[Little Essays of Love and Virtue by Havelock Ellis]@TWC D-Link book
Little Essays of Love and Virtue

CHAPTER IV
23/31

The habit and the taste for freedom, adventure, and economic independence is becoming generated among millions of women who once meekly trod the ancient beaten paths, and we must not be so foolish as to suppose that they can suddenly renounce those habits and tastes at the threshold of marriage.

Moreover, it is becoming clear to men and to women alike, and for the first time, that the world can be remoulded, and that the claims for better conditions of work, for a higher standard of life, and for the attainment of leisure, which previously had only feebly been put forward, may now be asserted drastically.

We see therefore to-day a great revolutionary movement, mainly on the part of men in the world of Labour, and we see a corresponding movement, however less ostentatious, mainly on the part of women, in the world of the Home.
It may seem to some that this new movement of upheaval in the sphere of the Home is merely destructive.

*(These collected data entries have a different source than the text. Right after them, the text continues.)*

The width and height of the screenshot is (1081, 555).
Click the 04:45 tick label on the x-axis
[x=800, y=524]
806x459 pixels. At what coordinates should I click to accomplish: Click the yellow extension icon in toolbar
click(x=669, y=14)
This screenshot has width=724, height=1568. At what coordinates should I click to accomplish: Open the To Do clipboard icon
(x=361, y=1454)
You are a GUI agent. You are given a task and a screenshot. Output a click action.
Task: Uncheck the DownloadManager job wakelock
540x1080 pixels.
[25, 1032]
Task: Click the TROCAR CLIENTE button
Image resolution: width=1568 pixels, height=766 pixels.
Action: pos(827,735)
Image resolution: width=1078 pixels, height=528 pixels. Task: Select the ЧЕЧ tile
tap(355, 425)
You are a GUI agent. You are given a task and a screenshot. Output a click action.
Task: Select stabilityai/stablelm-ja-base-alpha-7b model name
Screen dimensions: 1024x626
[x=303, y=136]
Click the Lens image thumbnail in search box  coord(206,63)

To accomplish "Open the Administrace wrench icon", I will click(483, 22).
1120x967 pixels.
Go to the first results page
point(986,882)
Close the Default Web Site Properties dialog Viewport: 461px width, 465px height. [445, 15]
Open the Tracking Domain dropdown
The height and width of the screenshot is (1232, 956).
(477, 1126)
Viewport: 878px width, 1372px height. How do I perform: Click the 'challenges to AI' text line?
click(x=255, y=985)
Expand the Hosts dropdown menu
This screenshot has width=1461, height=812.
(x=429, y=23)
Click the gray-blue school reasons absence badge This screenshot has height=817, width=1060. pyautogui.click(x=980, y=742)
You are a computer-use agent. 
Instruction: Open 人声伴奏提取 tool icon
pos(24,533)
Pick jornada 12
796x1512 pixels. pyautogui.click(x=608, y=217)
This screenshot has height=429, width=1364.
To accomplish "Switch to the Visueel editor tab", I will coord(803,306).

Timid souls have felt the like in every period of transition, and with as little reason.

Just as we realise that the movement now in progress in the world of Labour for a higher standard of life and for, as it has been termed, a larger "leisure-ration," represents a wholesome revolt against the crushing conditions of prolonged monotonous work--the most deadening of all work--and a real advance towards those ideals of democracy which are still so remote, so it is with the movement in the Home.